> DIRECTIONS:
Without adding anything, give again the lines from the one holding "Select the side-profile" through the final line of the records, exactly, with both ends included and pictures dropped.

[Source records]
************
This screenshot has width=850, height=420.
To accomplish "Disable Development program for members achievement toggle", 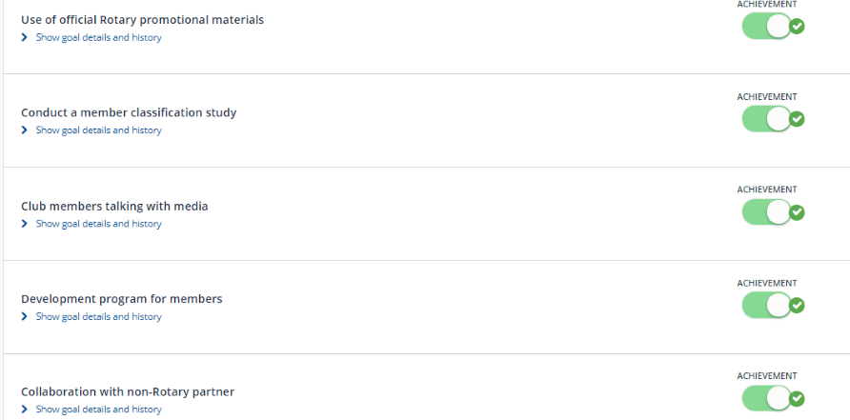I will tap(768, 306).

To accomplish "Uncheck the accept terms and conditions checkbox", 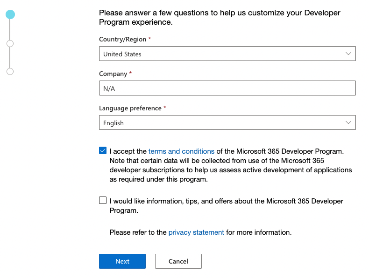I will pyautogui.click(x=103, y=151).
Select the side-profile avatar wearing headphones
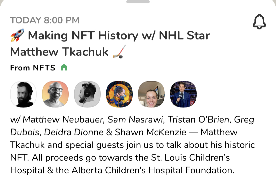This screenshot has width=276, height=179. click(87, 95)
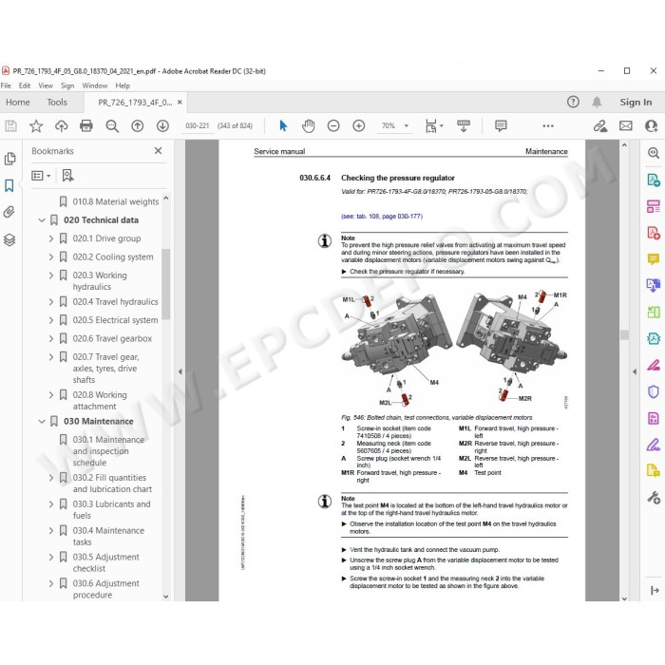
************
> SOLUTION BELOW:
Select the side-profile avatar wearing headphones
This screenshot has width=276, height=179. click(87, 95)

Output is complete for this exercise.